Birth of the Dragon
It’s difficult to imagine a Kung fu movie about Bruce Lee’s famous showdown being anything less than gripping-the-edge-of-the-seat entertaining. George Nolfi’s biopic of America’s most beloved Kung fu master disappointingly falls short of the hype and leaves one with much to be desired. What could have easily been not only the next big kick-ass fighter film, but also an insightful glimpse into the life of an American icon, Birth of the Dragon never fully takes off.
The scene is 1960s San Francisco and Bruce Lee (Philip Ng) has taken the US by storm. A fellow Kung fu master by the name of Wong Jack Man (Yu Xia) has come to the Bay Area in a self-imposed exile and Lee is itching to fight him for the title. It’s a fusion of east meets west in every sense; from the ideology behind the martial art to its practice in the real-world, Wong and Lee stand in opposing camps. One of Lee’s students, Steve McKee (Billy Magnussen), meets and befriends Wong Jack Man and subsequently learns the more traditional values of the martial art from him. As his world expands, he meets a Chinese girl, Xiulan (Jingjing Qu), whom he’s determined to save from a dark future. Ultimately, Wong accepts Lee’s invitation to fight, with the provision being that Xiulan will be freed from her servitude if a clear winner emerges.
Perhaps the key fault of this film is that Philip Ng as Bruce Lee, titular character and supposed hero, feels more like the villain in this story.
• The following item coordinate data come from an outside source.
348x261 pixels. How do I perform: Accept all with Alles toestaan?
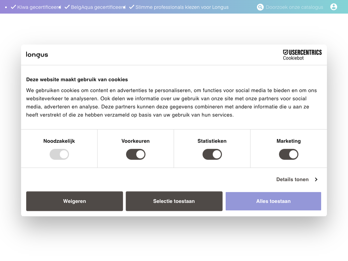[273, 201]
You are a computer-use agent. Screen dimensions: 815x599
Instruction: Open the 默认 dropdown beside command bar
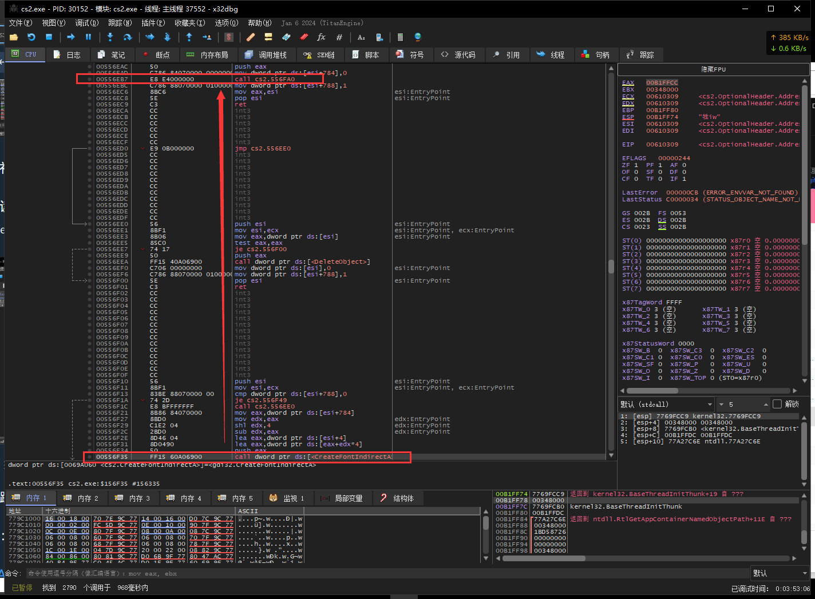coord(780,573)
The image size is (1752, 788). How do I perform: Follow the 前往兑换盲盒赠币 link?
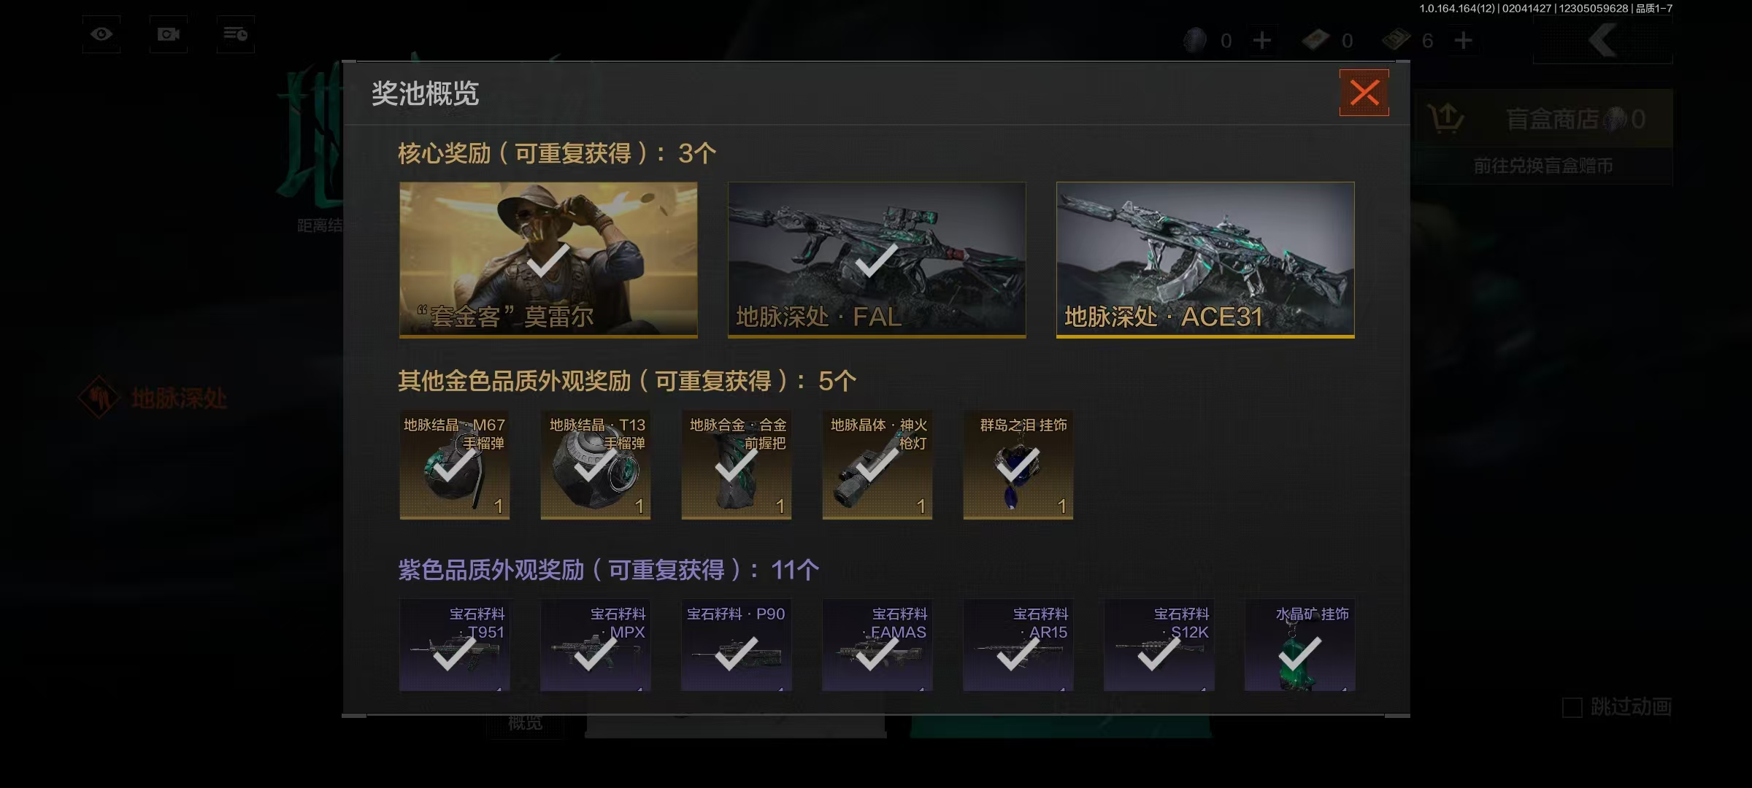coord(1543,166)
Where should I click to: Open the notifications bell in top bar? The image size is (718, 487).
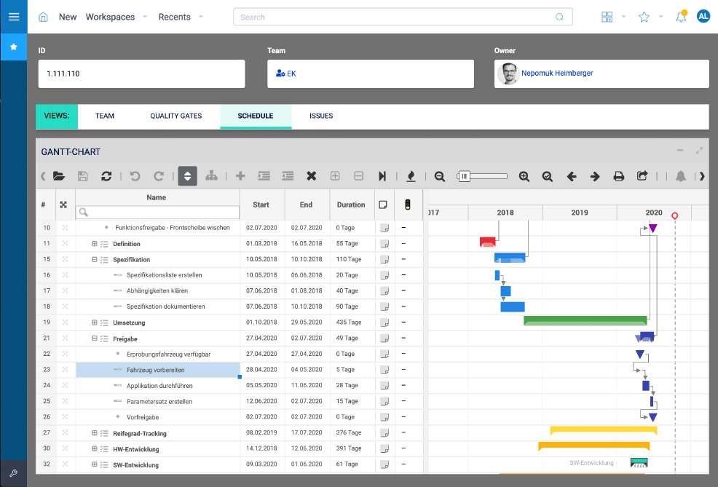click(x=681, y=17)
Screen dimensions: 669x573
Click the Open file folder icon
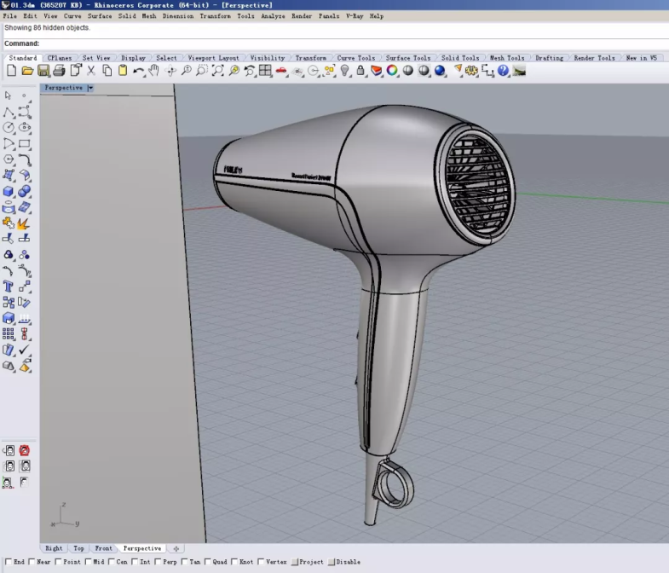pyautogui.click(x=27, y=71)
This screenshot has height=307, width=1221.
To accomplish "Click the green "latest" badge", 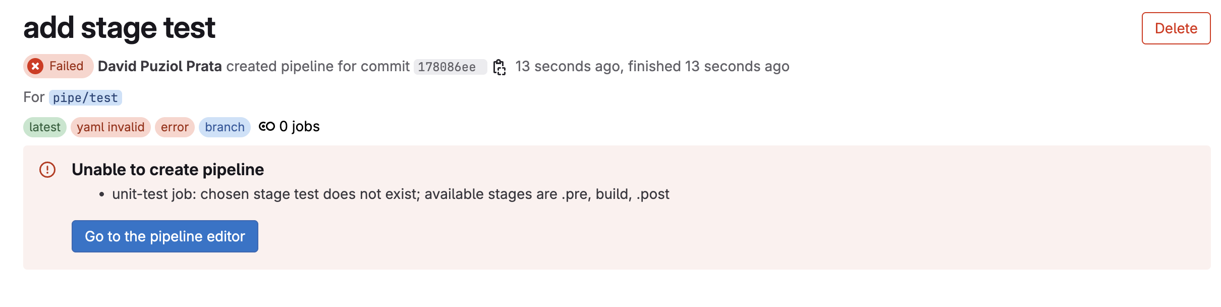I will (x=44, y=127).
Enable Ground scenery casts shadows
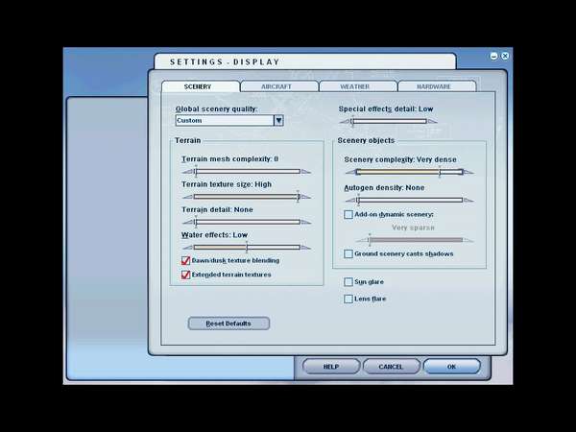The width and height of the screenshot is (576, 432). click(x=348, y=253)
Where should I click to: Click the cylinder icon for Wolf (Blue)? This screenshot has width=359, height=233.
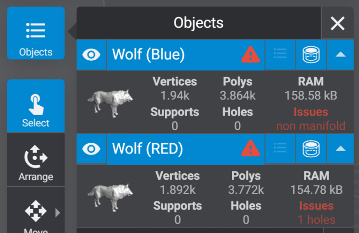(311, 55)
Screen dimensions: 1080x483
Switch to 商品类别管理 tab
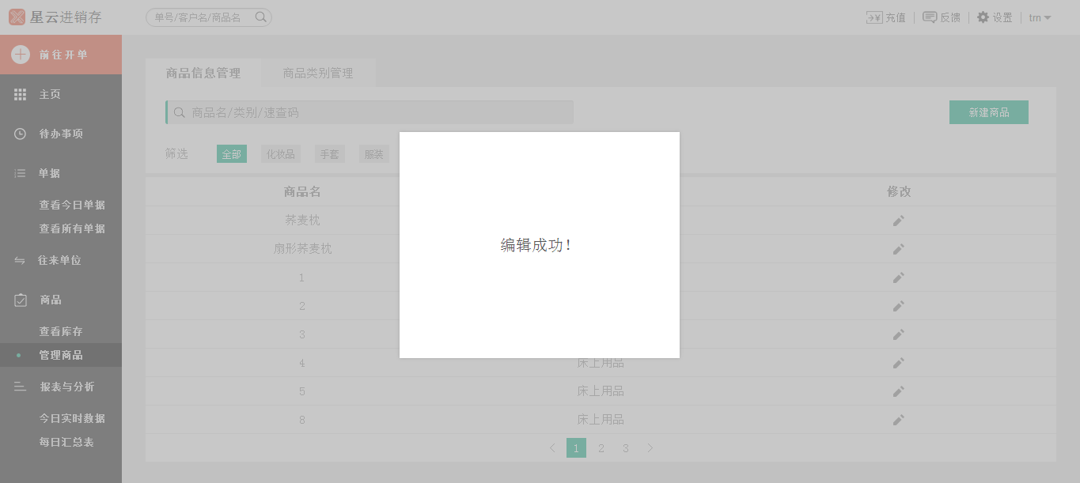(x=318, y=73)
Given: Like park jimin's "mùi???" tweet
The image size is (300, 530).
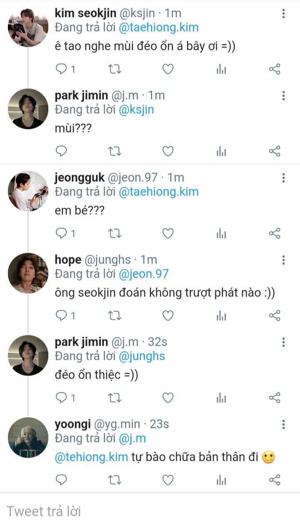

He’s painted as a sell-out who pawned the secrets of an ancient Chinese art to the American masses. Wong Jack Man is more or less sent to give him a dose of humility and play into the cliche of old versus new. Furthermore, the climactic battle – the clash of the masters, the whole premise of the film – is somehow overshadowed by the distracting subplot of the chivalrous white guy who’s hell bent on winning the love of his Chinese damsel in distress. Birth of the Dragon is hardly a story about Bruce Lee and this iconic duel but more so a confused amalgamation of fight scenes, an obligatory love story and hackneyed genre stereotypes.
The title alone suggests that Birth of a Dragon would be a flattering homage to the Kung fu craze and the masters who started it. Somewhere along the way we get lost in the augmented storyline and end up with something that feels forced and therefore uncompelling. It’s as if in trying to make the story even more interesting, the creative team actually damaged the potential impact. Although the film ends with positive resolutions across the board one is left feeling anything but satisfied.
Birth of the Dragon is relseased nationwide on 23rd February 2018.